En cas de congé non motivé, le départ du preneur des locaux ne le prive pas de son droit à indemnité d’éviction.
Le statut des baux commerciaux offre au preneur pouvant prétendre à une indemnité d’éviction la possibilité de se maintenir dans les lieux jusqu’au versement de cette dernière par le bailleur. Le preneur dispose ainsi d’un véritable droit de rétention, lui permettant de conserver la jouissance des locaux, en dépit du congé. A n’en pas douter, ce droit offert au preneur constitue donc un véritable atout.
Une jurisprudence bien établie a posé le principe selon lequel l’indemnité d’éviction et partant, le droit de se maintenir dans les lieux jusqu’à son paiement, est due dès lors que le bailleur a délivré sans le motiver, un congé sans offre de renouvellement ni indemnité d’éviction. S’il est en effet possible au bailleur de refuser le renouvellement du bail, il se doit tout au moins de préciser les motifs pour lesquels il donne congé.
Dans la présente espèce, alors que le bailleur avait signifié un congé sans offre de renouvellement ni indemnité d’éviction, le preneur l’avait assigné en nullité du congé et paiement d’une indemnité d’éviction. Toutefois, alors que l’instance était encore pendante, le preneur, souhaitant cesser son activité, avait finalement quitté les lieux et restitué les clés.
Face à cette situation, et au regard de la demande du preneur visant à faire prononcer la nullité du congé, les juges d’appel, tirant les conséquences du constat de la nullité du congé faute de motif, en ont déduit que ce dernier ne pouvait produire aucun effet, si bien que le bail initial s’était poursuivi et n’avait été rompu qu’à l’initiative du preneur, lorsqu’il avait unilatéralement décidé de mettre fin à son activité en quittant les locaux et en restituant les clés. En conséquence, l’arrêt d’appel en déduit qu’il ne pouvait légitimement prétendre au versement de l’indemnité d’éviction, la rupture du contrat de bail lui étant imputable.

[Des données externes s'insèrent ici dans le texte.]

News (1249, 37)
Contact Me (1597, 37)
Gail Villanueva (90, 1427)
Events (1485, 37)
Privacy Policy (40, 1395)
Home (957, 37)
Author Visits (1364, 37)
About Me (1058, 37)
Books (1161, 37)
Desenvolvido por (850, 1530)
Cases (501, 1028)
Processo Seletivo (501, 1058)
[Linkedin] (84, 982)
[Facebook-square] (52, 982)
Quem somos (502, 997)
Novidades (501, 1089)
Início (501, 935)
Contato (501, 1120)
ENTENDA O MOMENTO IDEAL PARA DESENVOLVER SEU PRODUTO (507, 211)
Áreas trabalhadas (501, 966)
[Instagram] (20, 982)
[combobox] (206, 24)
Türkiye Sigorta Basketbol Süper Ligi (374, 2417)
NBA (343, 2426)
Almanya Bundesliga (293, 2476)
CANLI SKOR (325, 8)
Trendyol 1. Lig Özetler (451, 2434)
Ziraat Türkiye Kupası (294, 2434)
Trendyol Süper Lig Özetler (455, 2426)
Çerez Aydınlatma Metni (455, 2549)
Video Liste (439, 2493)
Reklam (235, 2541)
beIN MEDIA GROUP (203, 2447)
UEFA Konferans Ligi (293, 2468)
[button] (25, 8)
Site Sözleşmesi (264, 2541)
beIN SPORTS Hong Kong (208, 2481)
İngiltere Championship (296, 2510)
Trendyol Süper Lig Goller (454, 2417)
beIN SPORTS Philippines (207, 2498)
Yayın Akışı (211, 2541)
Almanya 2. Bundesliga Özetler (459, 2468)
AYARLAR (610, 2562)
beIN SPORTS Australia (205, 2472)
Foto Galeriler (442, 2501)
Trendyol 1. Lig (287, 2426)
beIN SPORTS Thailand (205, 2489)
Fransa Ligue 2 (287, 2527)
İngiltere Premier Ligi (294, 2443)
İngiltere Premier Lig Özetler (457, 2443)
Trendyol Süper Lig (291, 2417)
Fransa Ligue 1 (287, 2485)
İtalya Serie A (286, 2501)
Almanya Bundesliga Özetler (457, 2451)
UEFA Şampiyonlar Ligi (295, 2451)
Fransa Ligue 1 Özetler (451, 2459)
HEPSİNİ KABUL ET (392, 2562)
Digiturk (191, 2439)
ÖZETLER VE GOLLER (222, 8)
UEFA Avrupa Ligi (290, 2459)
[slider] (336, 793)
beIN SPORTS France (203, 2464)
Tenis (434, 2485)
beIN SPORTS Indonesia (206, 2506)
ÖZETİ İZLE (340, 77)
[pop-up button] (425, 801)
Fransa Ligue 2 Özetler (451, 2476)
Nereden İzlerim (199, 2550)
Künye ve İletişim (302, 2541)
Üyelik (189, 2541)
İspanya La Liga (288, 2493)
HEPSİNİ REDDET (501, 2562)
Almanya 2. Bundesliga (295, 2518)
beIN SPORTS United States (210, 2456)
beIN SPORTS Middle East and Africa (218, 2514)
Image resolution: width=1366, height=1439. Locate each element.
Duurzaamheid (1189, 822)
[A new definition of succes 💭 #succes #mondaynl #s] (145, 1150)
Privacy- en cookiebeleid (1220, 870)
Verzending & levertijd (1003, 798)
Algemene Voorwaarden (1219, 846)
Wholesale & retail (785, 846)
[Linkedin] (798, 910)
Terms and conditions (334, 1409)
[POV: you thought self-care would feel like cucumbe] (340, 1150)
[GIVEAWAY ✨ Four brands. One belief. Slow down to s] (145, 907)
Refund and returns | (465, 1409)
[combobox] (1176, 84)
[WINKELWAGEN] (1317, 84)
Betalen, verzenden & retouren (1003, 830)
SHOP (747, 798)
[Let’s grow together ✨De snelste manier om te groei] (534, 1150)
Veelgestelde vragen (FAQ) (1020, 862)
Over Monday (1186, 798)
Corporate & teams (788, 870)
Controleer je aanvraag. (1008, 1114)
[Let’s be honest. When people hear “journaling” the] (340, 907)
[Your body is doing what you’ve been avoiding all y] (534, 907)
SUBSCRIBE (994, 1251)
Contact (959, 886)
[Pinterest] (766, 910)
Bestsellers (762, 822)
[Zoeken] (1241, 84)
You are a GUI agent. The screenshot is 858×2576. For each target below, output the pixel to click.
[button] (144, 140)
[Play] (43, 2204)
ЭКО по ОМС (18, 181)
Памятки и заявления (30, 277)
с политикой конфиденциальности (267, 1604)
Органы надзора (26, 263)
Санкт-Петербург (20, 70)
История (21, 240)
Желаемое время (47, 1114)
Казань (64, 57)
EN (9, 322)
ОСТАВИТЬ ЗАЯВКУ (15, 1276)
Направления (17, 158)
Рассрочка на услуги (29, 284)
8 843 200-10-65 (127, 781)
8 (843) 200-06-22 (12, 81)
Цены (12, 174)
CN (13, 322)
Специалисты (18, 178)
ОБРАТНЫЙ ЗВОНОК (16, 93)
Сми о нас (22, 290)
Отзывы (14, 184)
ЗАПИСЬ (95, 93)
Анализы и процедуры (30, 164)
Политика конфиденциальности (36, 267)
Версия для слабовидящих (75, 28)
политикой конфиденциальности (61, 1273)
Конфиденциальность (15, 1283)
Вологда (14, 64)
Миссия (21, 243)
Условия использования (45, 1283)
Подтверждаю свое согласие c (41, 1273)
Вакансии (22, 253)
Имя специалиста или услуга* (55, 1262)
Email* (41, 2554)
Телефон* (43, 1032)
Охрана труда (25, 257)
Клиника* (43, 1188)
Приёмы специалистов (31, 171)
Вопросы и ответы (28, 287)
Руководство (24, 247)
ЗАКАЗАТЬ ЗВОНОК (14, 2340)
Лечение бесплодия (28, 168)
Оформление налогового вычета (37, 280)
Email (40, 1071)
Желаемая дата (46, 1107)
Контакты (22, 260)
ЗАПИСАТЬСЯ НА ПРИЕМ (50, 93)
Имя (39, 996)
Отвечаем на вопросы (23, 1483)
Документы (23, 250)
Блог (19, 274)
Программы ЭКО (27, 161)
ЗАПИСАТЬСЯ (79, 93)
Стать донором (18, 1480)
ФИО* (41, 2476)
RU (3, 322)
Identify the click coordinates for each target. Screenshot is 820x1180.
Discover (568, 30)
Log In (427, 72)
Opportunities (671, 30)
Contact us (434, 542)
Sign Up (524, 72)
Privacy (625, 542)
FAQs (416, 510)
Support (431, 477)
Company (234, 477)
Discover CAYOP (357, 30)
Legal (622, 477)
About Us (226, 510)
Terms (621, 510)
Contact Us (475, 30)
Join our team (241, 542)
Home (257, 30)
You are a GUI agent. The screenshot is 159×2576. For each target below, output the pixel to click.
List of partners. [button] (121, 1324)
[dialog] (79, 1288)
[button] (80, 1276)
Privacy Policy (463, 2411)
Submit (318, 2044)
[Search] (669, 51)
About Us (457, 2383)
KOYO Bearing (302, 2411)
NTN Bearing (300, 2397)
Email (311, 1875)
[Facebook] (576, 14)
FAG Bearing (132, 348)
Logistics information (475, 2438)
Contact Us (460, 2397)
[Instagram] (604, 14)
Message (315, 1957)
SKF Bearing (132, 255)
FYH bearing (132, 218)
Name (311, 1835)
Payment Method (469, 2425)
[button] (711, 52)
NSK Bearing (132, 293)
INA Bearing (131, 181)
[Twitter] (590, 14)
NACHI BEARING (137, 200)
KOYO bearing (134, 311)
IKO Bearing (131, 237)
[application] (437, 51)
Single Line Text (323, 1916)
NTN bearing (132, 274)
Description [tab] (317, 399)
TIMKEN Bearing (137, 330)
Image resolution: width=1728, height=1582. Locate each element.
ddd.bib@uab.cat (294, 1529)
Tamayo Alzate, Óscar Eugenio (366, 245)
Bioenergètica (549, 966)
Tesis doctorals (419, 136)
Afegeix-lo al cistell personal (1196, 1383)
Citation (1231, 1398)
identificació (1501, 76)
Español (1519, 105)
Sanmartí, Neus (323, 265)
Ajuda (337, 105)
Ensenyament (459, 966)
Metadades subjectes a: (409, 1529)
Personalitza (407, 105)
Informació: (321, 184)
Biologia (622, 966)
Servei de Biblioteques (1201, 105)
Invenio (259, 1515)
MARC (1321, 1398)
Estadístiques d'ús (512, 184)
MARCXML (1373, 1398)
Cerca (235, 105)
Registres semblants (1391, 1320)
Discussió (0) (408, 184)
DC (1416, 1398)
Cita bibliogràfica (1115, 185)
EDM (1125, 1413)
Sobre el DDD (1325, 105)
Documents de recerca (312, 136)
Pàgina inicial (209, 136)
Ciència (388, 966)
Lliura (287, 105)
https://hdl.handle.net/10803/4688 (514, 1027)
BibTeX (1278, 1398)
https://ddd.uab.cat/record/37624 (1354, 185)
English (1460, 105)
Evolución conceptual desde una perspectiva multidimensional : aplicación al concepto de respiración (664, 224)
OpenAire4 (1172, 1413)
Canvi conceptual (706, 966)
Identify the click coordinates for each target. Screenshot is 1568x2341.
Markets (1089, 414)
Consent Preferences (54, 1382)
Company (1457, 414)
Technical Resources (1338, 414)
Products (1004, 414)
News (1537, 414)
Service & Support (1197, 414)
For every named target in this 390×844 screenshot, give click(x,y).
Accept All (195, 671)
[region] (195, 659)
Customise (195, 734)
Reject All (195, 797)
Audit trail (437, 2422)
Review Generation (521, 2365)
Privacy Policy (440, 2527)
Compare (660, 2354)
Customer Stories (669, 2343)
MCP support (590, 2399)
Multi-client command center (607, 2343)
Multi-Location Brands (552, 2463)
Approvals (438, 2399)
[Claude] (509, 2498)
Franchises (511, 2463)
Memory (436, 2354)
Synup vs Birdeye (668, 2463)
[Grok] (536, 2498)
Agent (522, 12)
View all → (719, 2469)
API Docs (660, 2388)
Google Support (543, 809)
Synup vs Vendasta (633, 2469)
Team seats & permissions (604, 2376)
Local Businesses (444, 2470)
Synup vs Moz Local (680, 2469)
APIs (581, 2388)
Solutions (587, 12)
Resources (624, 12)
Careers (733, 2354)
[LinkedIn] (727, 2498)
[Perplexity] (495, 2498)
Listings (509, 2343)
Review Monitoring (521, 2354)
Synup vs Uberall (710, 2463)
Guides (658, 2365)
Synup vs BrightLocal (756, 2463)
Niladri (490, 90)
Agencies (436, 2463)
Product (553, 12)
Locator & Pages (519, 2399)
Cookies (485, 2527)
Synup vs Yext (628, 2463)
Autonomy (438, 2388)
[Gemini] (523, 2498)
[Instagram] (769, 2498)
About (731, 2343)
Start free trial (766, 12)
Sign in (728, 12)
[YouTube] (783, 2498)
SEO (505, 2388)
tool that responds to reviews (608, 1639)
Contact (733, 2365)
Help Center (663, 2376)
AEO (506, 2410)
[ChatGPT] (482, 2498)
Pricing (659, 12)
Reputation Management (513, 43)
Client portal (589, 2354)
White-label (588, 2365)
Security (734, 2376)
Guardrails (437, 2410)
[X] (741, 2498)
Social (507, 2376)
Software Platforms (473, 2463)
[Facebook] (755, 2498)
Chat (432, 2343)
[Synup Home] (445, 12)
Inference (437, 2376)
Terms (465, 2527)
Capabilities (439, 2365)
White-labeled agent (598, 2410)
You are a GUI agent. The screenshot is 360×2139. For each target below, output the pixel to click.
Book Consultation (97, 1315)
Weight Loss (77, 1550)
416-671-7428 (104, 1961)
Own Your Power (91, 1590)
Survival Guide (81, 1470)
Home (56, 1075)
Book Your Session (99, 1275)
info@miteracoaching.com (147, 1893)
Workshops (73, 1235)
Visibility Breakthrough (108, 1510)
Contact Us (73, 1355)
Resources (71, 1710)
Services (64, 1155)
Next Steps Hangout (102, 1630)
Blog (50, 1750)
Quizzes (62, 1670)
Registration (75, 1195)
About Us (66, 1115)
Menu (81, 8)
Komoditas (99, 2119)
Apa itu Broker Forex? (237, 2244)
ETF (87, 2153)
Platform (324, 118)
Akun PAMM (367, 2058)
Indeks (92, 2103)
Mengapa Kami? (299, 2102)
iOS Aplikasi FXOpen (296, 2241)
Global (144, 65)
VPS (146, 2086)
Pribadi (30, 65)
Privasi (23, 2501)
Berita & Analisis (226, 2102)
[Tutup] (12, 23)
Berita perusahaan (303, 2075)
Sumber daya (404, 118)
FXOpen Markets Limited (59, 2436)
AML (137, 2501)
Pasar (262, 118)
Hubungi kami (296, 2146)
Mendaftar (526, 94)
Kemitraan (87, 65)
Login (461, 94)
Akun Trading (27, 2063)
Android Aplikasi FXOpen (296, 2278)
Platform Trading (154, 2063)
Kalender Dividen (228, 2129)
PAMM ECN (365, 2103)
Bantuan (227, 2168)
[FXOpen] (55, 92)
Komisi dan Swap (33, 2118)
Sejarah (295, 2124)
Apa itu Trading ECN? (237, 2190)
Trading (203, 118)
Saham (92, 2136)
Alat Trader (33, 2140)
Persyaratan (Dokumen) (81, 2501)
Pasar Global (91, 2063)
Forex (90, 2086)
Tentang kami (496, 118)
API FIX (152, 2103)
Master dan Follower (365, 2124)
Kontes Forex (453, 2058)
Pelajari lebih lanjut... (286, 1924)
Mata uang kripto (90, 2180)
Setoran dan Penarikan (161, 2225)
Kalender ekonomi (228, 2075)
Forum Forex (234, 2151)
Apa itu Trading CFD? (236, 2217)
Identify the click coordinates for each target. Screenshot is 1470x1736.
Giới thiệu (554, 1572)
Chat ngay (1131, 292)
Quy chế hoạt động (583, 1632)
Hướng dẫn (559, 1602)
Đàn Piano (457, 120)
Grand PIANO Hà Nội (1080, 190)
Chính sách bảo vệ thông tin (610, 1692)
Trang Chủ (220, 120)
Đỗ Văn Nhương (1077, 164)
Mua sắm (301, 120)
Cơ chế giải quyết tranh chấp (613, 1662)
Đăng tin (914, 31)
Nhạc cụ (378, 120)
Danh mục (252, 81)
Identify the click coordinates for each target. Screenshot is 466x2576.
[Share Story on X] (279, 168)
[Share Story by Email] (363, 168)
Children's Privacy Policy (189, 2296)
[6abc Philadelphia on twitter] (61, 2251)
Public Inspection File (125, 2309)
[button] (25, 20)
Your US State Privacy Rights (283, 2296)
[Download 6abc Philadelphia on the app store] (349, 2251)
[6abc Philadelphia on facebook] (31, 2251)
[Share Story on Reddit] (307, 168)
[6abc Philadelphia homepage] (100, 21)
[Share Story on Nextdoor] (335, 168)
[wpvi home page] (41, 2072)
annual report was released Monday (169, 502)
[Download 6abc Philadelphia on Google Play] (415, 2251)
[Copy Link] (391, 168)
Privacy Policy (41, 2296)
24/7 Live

La Haute juridiction casse l’arrêt au motif pris que « le preneur auquel un congé sans motif est délivré peut quitter les lieux sans attendre l’issue de la procédure judiciaire qu’il a initiée et que sa demande en constat de la nullité du congé pour défaut de motif ne peut le priver de son droit à indemnité d’éviction ».
La Cour de cassation rappelle ainsi qu’en matière de bail commercial, le congé, même irrégulier, présente un caractère irrévocable rendant le bailleur créancier d’une indemnité d’éviction. La Cour ne fait en effet que tirer les conséquences de la nature unilatérale du congé dont la révocation n’est uniquement envisageable que d’un commun accord avec le destinataire.
Dès lors, la Cour en déduit que le preneur pouvait très bien quitter les lieux, alors même que l’instance était en cours, cette circonstance ne le rendant pas de facto inéligible à l’octroi de l’indemnité d’éviction.
La position de la Cour, conforme à l’esprit de la loi, permet ainsi de rappeler que le droit dont dispose le preneur de se maintenir dans les lieux jusqu’au complet paiement de l’indemnité d’éviction n’est qu’une simple faculté.
En outre, la Cour profite de cet arrêt pour rappeler que le fait pour le preneur de quitter les lieux postérieurement à la délivrance du congé avec refus de renouvellement ne saurait être de nature à lui faire perdre son droit à une indemnité d’éviction.
Riche d’enseignements, la Cour a souhaité soumettre le présent arrêt à une large diffusion, mettant ainsi un terme aux confusions qui ont pu naître dans l’interprétation du régime de l’indemnité d’éviction lorsque celle-ci vient à s’articuler avec un maintien du preneur dans les locaux.
Il convient alors de garder à l’esprit que si la Cour de cassation rappelle que le droit du preneur de se maintenir dans les locaux n’est qu’une simple faculté, il n’en demeure pas moins qu’une clause expresse du contrat de bail peut contraindre le preneur à rester dans les locaux jusqu’au complet paiement de l’indemnité d’éviction. A défaut, il viendrait alors à en perdre le bénéfice.
Les bailleurs commerciaux devront donc redoubler de vigilance et ne pas hésiter à insérer une telle clause au sein des contrats de baux, afin d’éviter d’encourir le risque de connaître le même sort que le bailleur de la présente espèce.